__The problem__.
Each line in the entries below that holds the string "computer" is to be listed.

START Extracted material

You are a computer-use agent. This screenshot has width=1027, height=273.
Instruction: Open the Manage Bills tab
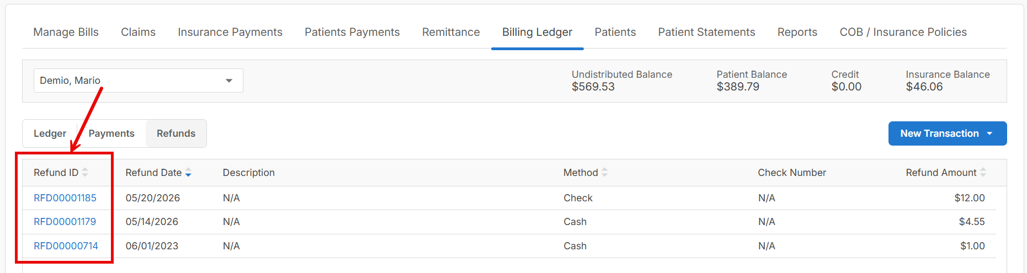tap(66, 32)
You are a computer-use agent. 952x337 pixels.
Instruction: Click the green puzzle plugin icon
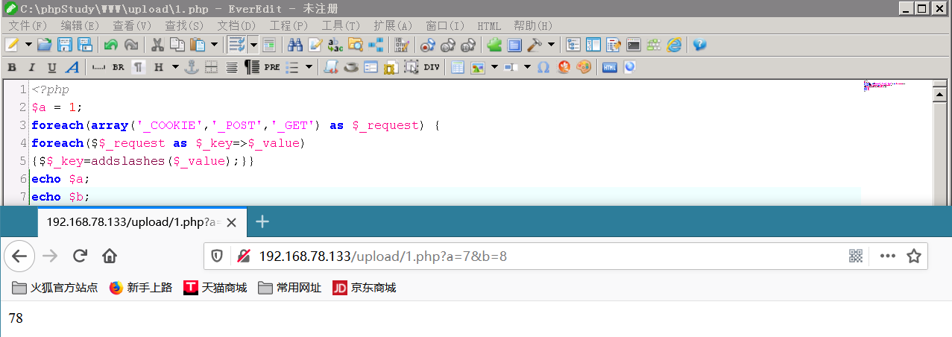pyautogui.click(x=494, y=45)

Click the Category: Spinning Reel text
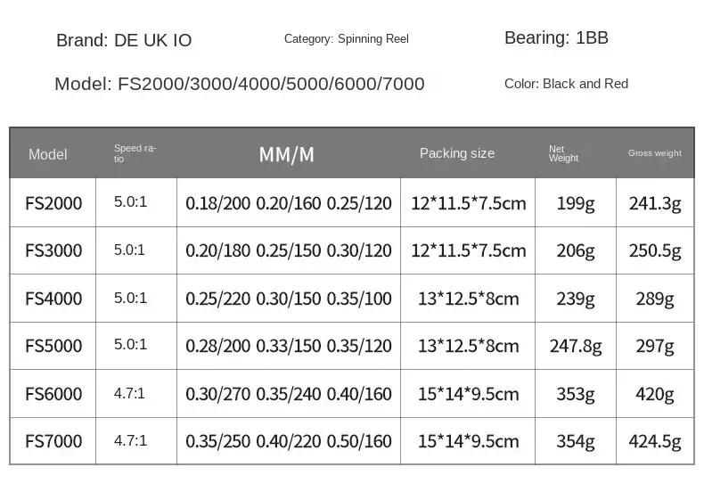pyautogui.click(x=346, y=38)
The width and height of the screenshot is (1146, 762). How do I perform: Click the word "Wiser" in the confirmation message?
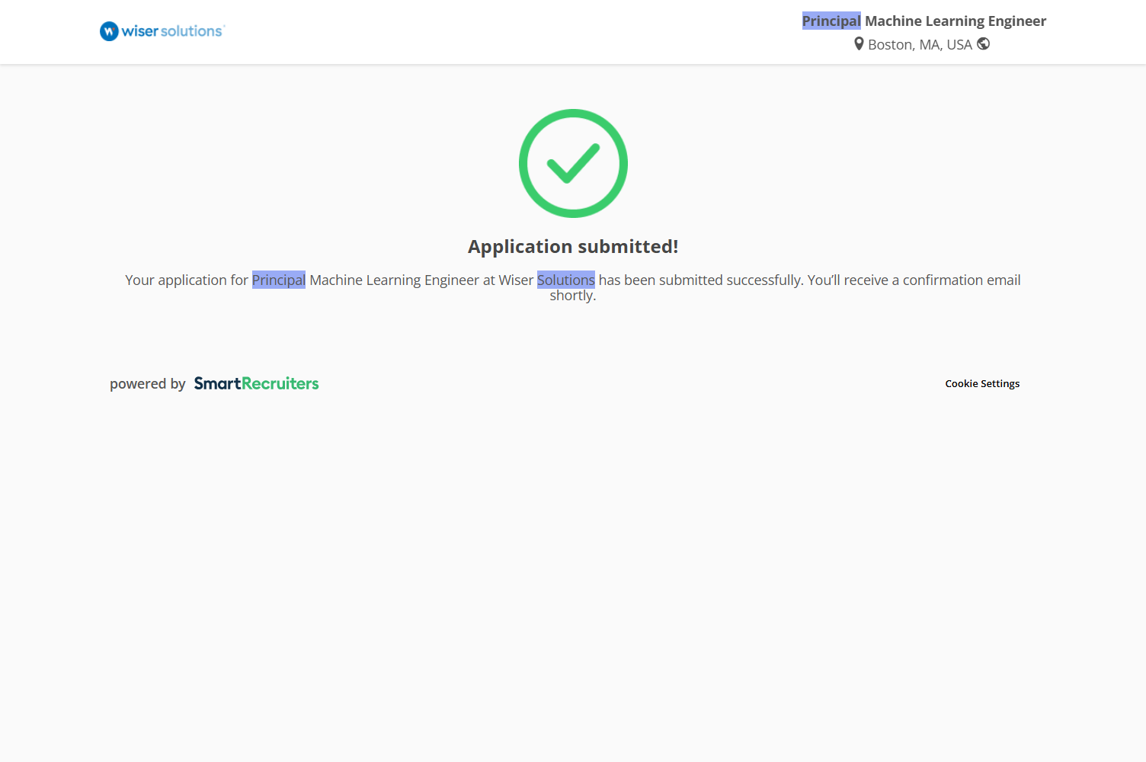pos(516,280)
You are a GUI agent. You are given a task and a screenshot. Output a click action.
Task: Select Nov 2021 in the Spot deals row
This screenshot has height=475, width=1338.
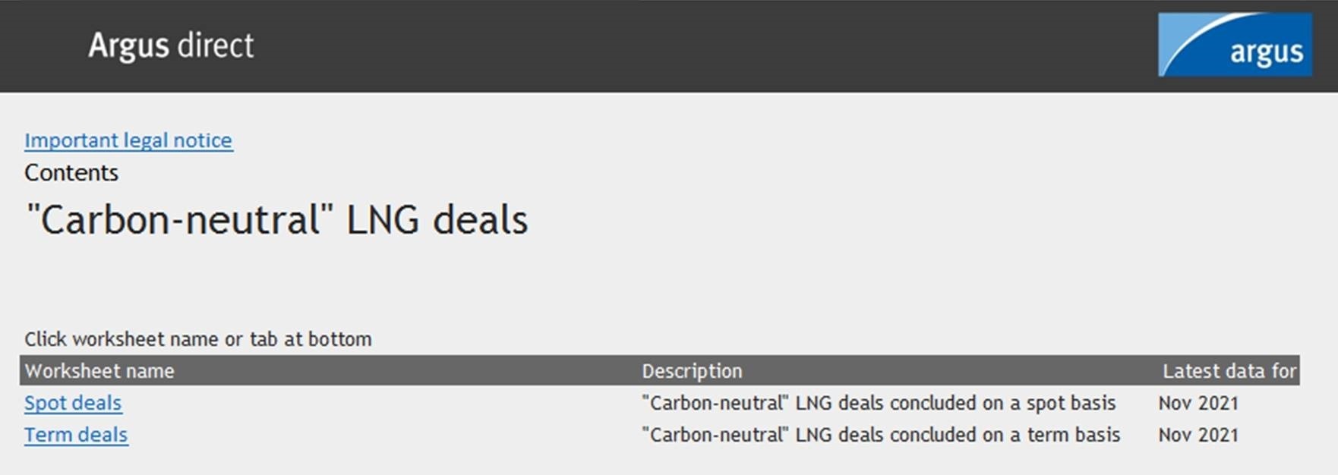[x=1198, y=403]
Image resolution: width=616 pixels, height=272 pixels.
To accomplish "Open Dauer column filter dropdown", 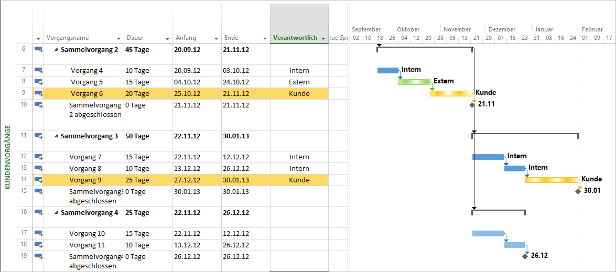I will pos(167,39).
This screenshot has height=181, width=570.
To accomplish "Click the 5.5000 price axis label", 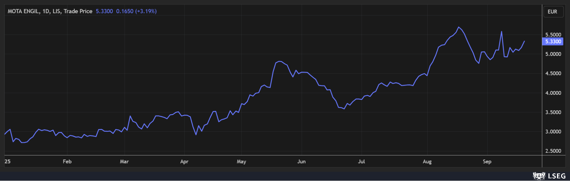I will (553, 35).
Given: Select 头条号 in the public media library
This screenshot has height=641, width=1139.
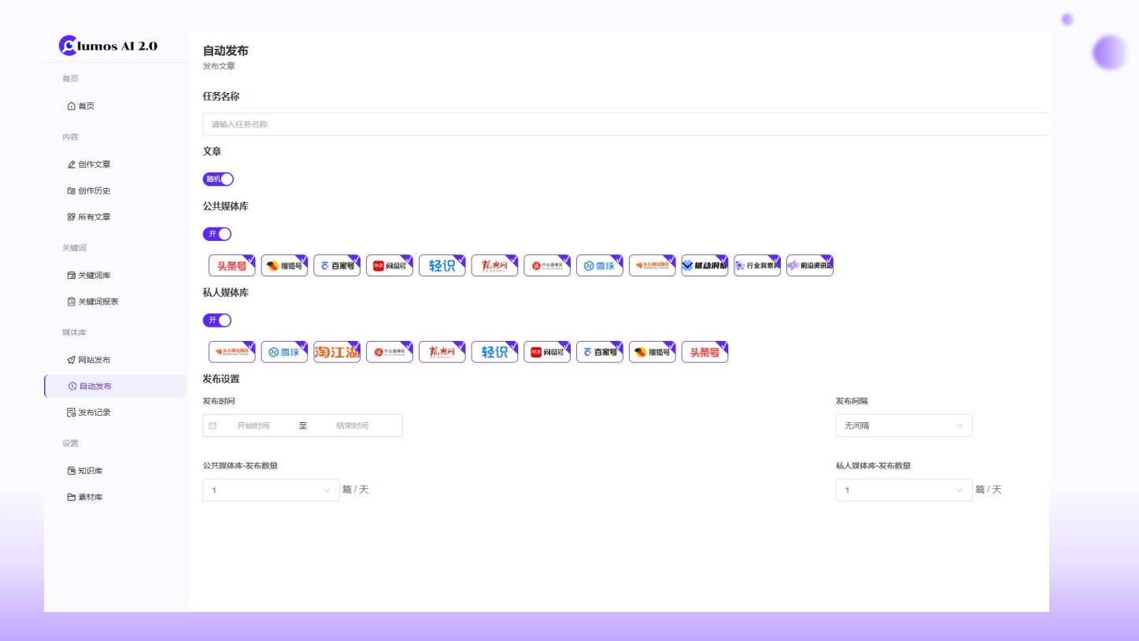Looking at the screenshot, I should click(x=231, y=266).
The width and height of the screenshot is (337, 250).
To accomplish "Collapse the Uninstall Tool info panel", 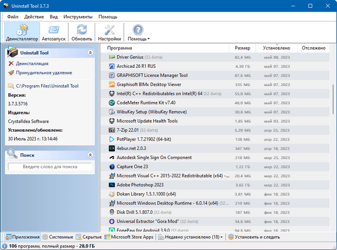I will pyautogui.click(x=90, y=53).
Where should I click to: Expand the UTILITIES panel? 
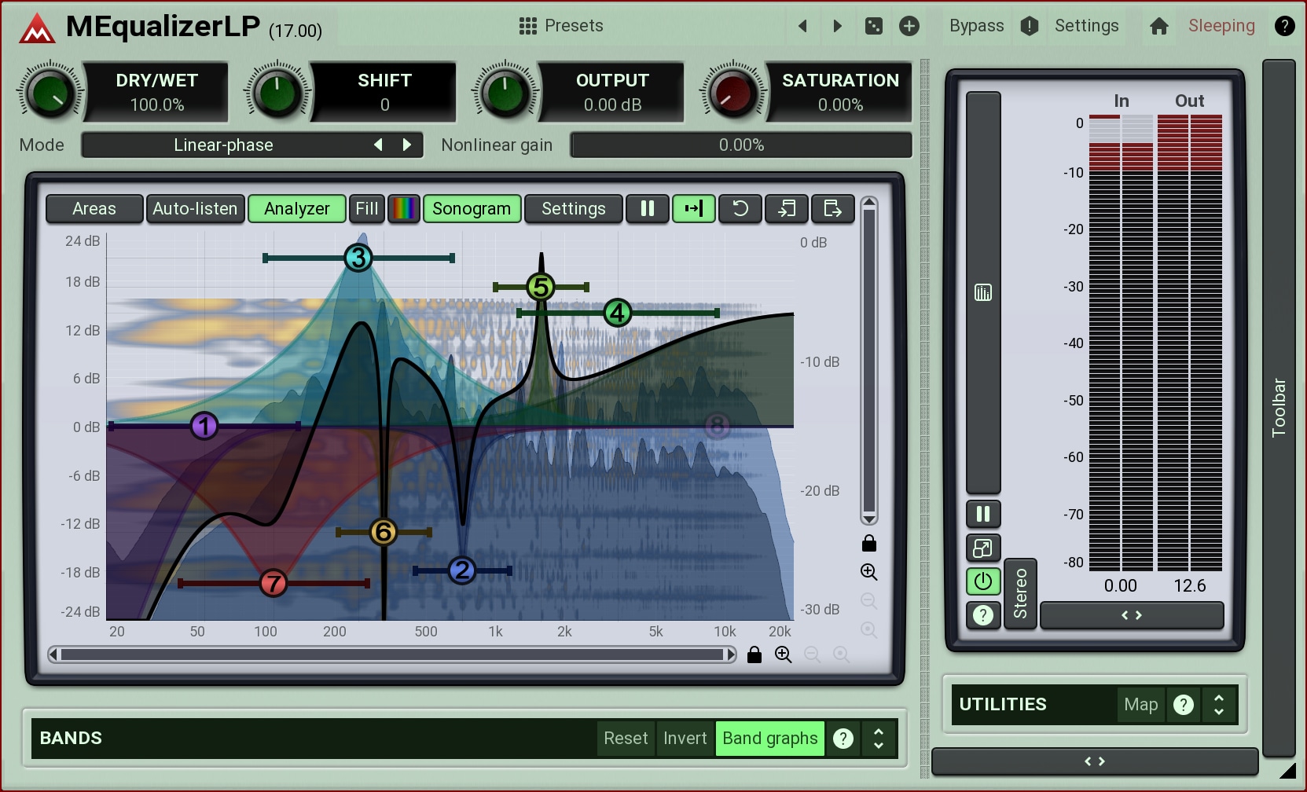click(x=1218, y=704)
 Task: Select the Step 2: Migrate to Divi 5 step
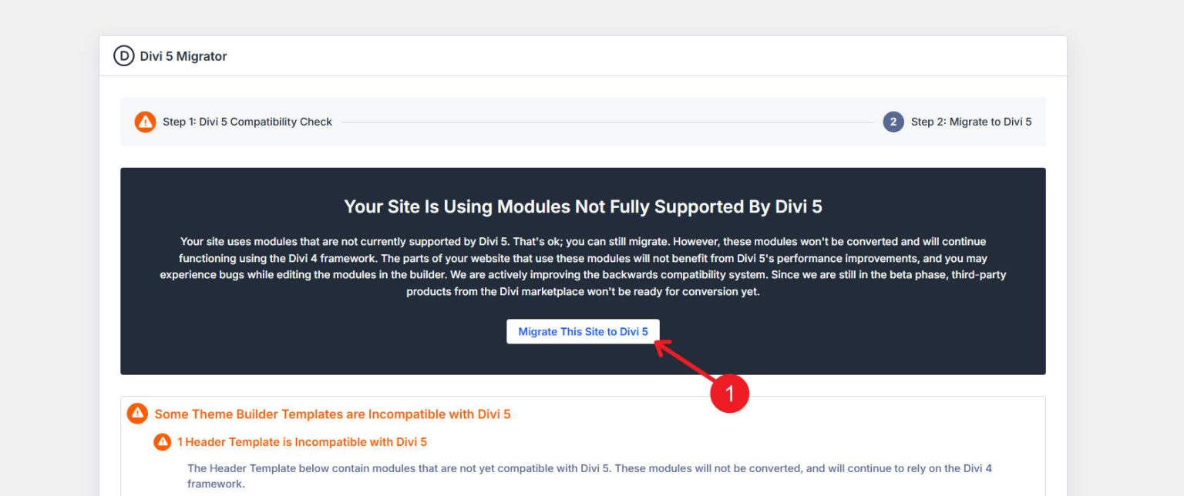(x=971, y=121)
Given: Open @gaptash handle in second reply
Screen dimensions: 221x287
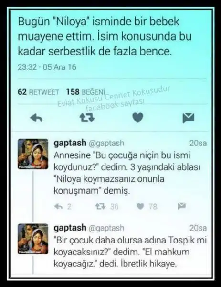Looking at the screenshot, I should [x=106, y=228].

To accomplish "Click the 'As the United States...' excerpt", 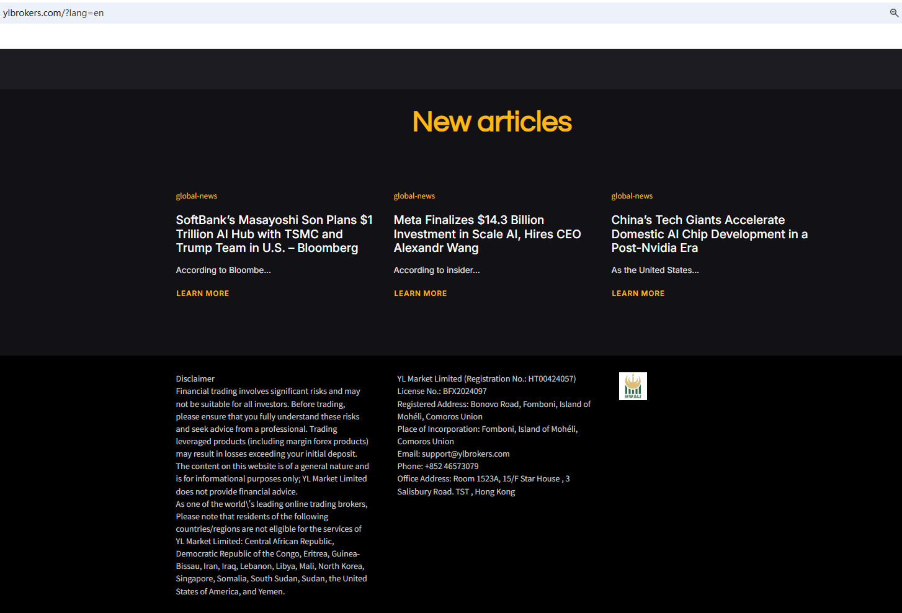I will click(655, 271).
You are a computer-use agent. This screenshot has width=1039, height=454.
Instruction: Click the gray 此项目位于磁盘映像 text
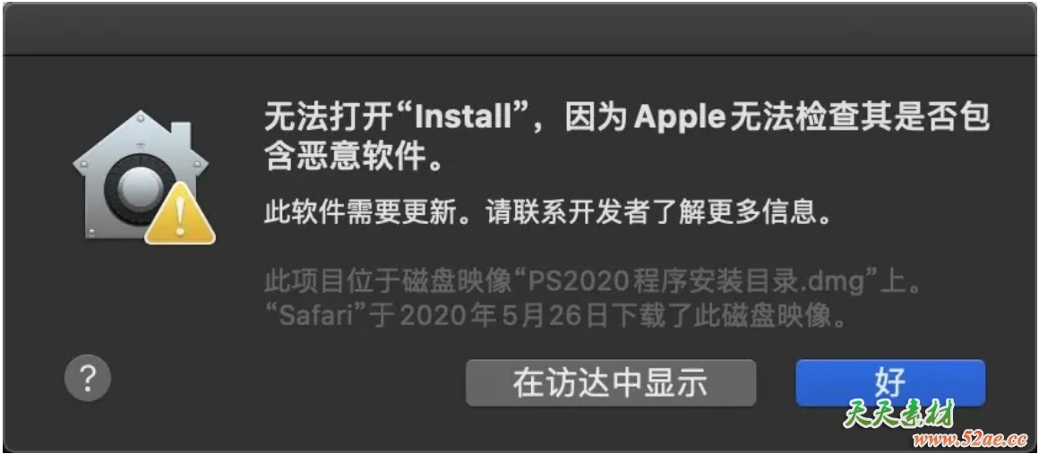(388, 285)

END Extracted material

__Your solution__.
You are a computer-use agent. This screenshot has width=1027, height=273.
You are a computer-use agent. 952x337 pixels.
You are a computer-use agent. This screenshot has width=1039, height=454.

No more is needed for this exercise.